Берег задрожал от троекратного «Ура!». Багатолетко прошелся вдоль строя, вглядываясь в лица матросов и минеров, остановился и крикнул:
– Сборный батальон! Смир-но!.. На-пра-во!.. Шагом марш!.. За-певай!..
Мичман Савин откашлялся и начал звонким тенором:
Распрощался с Нюрой черноокой
У садочка, у ее реки.
И сказал я Нюре той бедовой:
«Ухожу я, Нюра, в моряки!»
Сотни матросов и минеров подхватили припев:
Марш вперед!
Друзья, в поход!
Все мы краснофлотцы!
Звук лихой
Зовет нас в бой…
Наташа стояла, обняв искривленный ствол акации, росшей одиноко на крутом берегу, и вслушивалась в песню, что доносилась с моря.
Вскоре песни не стало слышно – сборный батальон минеров и моряков растаял в бело-розовом, подсвеченном заходящим солнцем мареве.
9Неподалеку от Кривой Косы несколько бойцов из взвода главстаршины Линницкого провалились в покрытую тонким льдом большую полынью, прорубленную немцами. Среди них был и старший сержант Михалюта.
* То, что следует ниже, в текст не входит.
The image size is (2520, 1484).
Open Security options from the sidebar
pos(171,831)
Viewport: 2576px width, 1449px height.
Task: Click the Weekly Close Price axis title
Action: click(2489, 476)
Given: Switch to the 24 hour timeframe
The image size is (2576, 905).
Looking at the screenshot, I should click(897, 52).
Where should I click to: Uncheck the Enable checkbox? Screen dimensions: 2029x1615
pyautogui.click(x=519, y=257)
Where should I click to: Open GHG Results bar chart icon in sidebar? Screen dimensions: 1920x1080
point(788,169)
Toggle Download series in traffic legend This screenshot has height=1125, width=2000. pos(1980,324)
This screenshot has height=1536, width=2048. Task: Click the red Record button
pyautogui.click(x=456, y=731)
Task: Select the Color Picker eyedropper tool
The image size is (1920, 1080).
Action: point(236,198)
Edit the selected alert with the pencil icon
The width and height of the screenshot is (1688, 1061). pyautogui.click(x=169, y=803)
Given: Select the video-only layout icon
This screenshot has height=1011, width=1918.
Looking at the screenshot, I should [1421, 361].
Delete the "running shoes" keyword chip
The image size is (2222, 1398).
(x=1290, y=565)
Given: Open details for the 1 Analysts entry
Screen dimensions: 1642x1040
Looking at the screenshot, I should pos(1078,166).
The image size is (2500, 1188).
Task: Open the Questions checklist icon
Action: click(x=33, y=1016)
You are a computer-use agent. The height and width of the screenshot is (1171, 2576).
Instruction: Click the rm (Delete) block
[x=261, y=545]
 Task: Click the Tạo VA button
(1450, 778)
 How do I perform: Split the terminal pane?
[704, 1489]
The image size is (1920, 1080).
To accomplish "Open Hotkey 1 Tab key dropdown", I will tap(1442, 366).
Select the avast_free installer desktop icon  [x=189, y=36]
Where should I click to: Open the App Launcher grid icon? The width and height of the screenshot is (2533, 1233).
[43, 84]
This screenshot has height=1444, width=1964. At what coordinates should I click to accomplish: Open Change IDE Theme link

Гнат нес два тяжелых вещмешка – в одном рация, в другом – питание к ней, поэтому он сразу же пошел ко дну.
Дома, в пруду, Гнат не раз нырял до самого дна. Но тогда перед прыжком в воду он набирал полные легкие воздуха. Сейчас Гнат не успел этого сделать – провалился неожиданно. Тяжелые вещмешки тянули его вниз. Он задыхался.
Из последних сил Гнат греб руками воду под себя, сучил ногами, чтобы вынырнуть и глотнуть воздуха. Уже несколько секунд над ним колыхалась черная толща воды.
Наконец вынырнул, увидел звездное небо, бойцов. Некоторые из них взбирались на лед. Кто-то, кажется, Линницкий, крикнул: «Держись, друже!» – и кинулся в воду. Следом за ним прыгнули Нудьга и мичман Савин.
Тяжелые вещмешки снова потянули Гната вниз – сбросить их в воде он не мог.
«Хотя бы уж скорее было дно. Говорят, Азовское море неглубокое. Я бы оттолкнулся и…»
Вдруг Гнат почувствовал, как кто-то схватил его за руку, но тут же выпустил.
«Наверно, это моя смерть?» – подумал он.
Гнат открыл глаза. Вокруг темень.
«Страшно умирать в море! Поэтому и боялся такой смерти Мануэль Бельда. Но он похоронен на круче, откуда видно чуть ли не его Испанию. А я?.. Это же я принес на берег его тело…»
Наконец-то дно! Гнат оттолкнулся из последних сил, стал выныривать. Вот и небо!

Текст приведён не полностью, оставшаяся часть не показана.